Barg asks children to try to understand the immense frustrations of once-vibrant parents now slowed by age, hearing loss, and a maddening lack of independence.

In fact, “bossy” parents are often “just trying to establish their value in a new and confusing family structure.”

To help parents feel valued, involve them substantively in how the house operates, he suggests. Offer them gardening space. Ask them what groceries to buy. Suggest they cook a signature meal. For those less agile, even folding a load of laundry will help them feel important.

“No matter what your senior loved ones’ present cognitive capabilities, they have lived a long and valued life and need to feel that they have not lost their ability to contribute,” he says. “Try and find something that they can be in charge of or even help you with…. Even if their cognitive abilities are not what they used to be, they will always appreciate being respected.”
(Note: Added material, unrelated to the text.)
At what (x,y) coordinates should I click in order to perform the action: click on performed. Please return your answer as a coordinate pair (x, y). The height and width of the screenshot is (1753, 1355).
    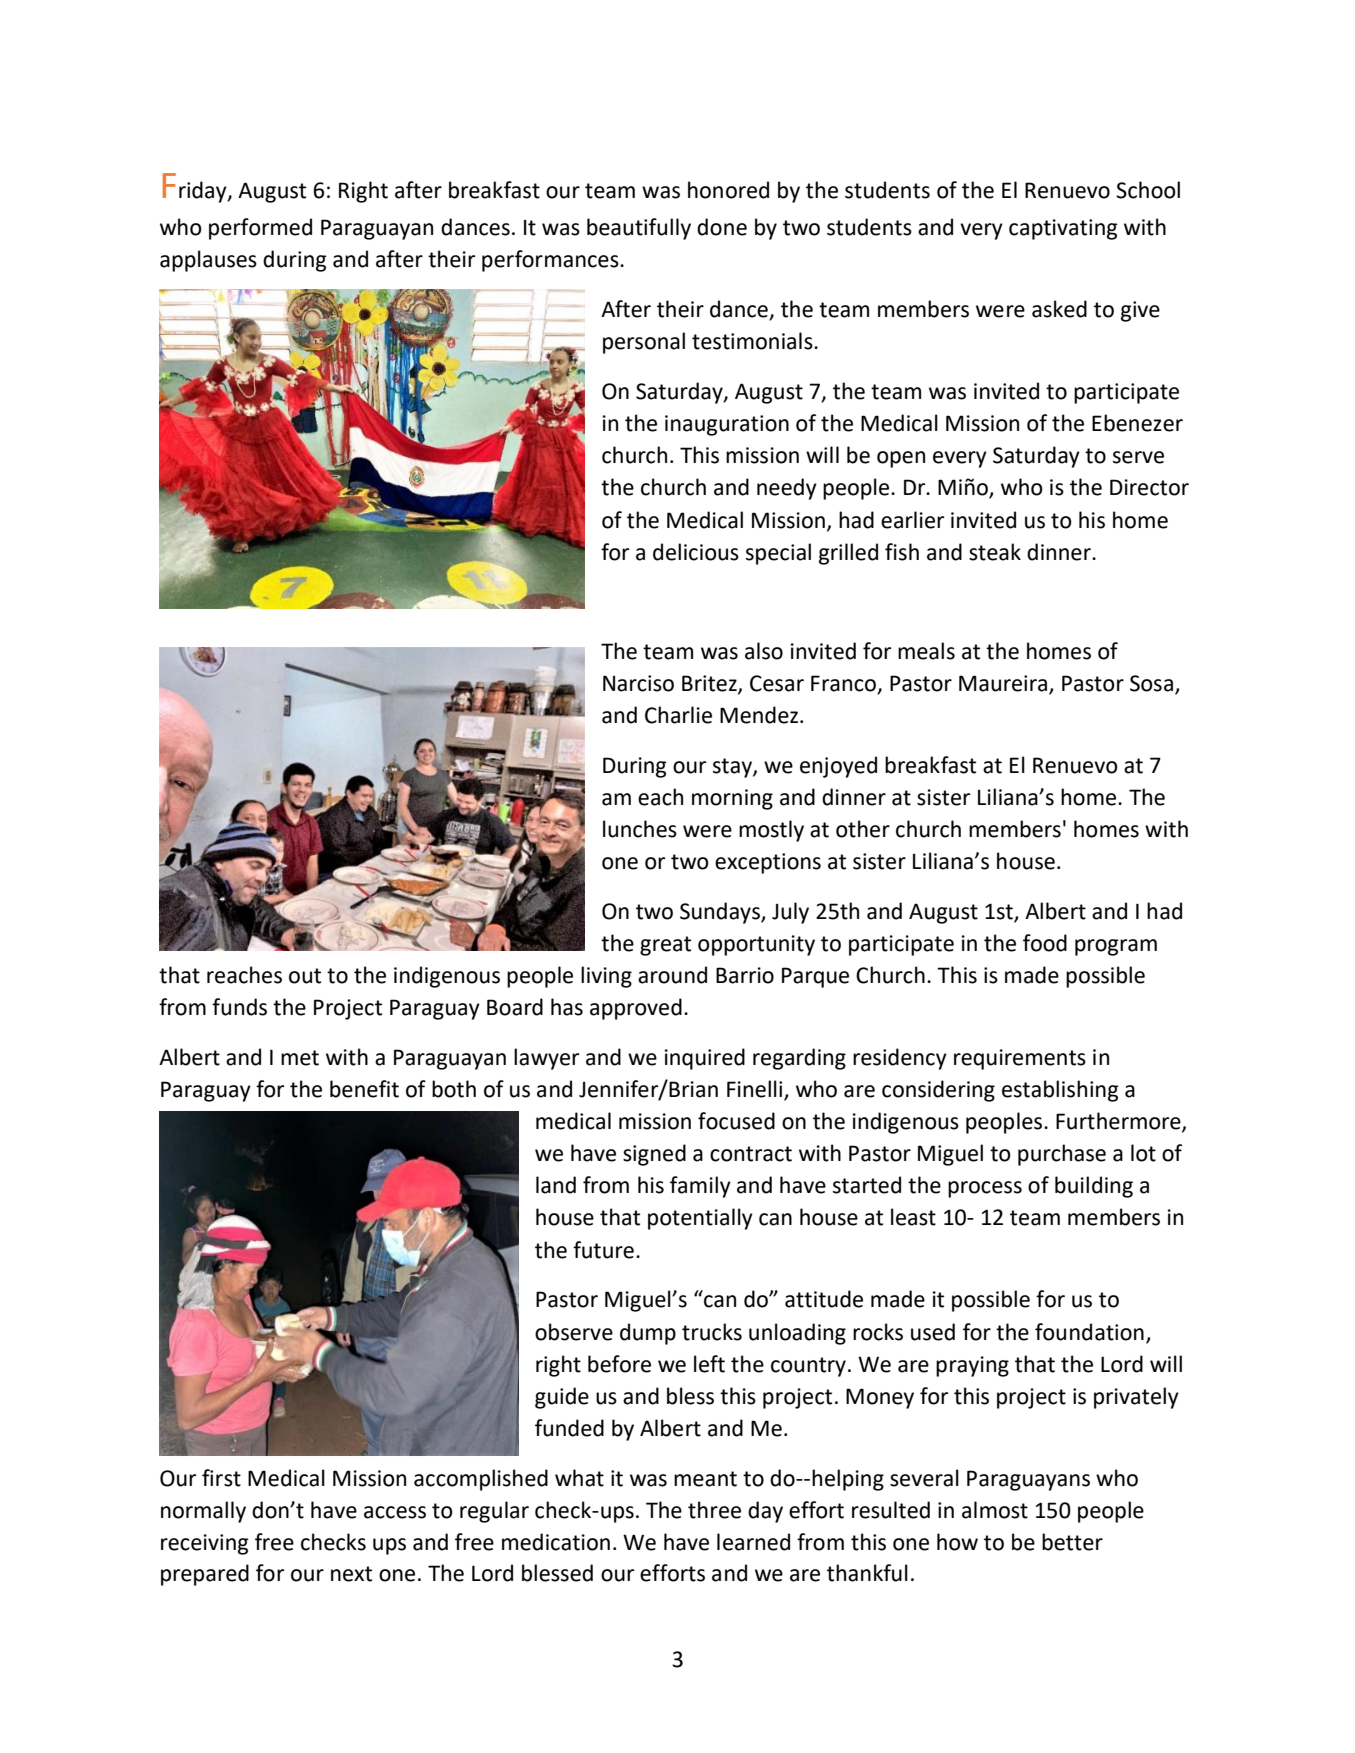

Perhaps most critical for aging adults is to have their hearing checked, he adds. Failing eyesight and mobility quickly produce glasses and canes, but audio-related problems are often overlooked – possibly because of the stigma attached to wearing once-clunky hearing aids.

“There are so many advances in hearing technologies that an appointment to an audiologist is crucial when you think your loved one is having hearing issues,” he says. “My first suggestion is to make an appointment for yourself as an ice-breaker and make one for your loved one at the same time.”

Yet what to do about those questions repeated over and over again?

Do your best to put yourself in the position of the older adult, he advises, and realize for older adults struggling with cognitive decline, they are asking that question for the first time, every time. Try to see beyond your own frustrations. And realize the limited days you have together are precious.

Despite Davenport’s challenges, she says the experience of “mom as roommate” is beneficial – especially for her children who can watch these multigenerational growing pains.

“Because we’re going to be there too,” she says. “And how do we want to be treated? If we’re not respectful of our elders, (our kids are) not going to be either.”

Barg says caring compassionately for everyone is essential to the relationship’s success.

“If I was given one wish, it would be that caregivers do not feel the guilt, shame and fear that often accompanies our caregiving,” he says.

Offering a helping hand to all generations – no matter what age – is an important life lesson illuminated by that poignant letter.

“And when my old, tired legs don’t let me move as quickly as before, give me your hand the same way that I offered mine to you when you first walked.”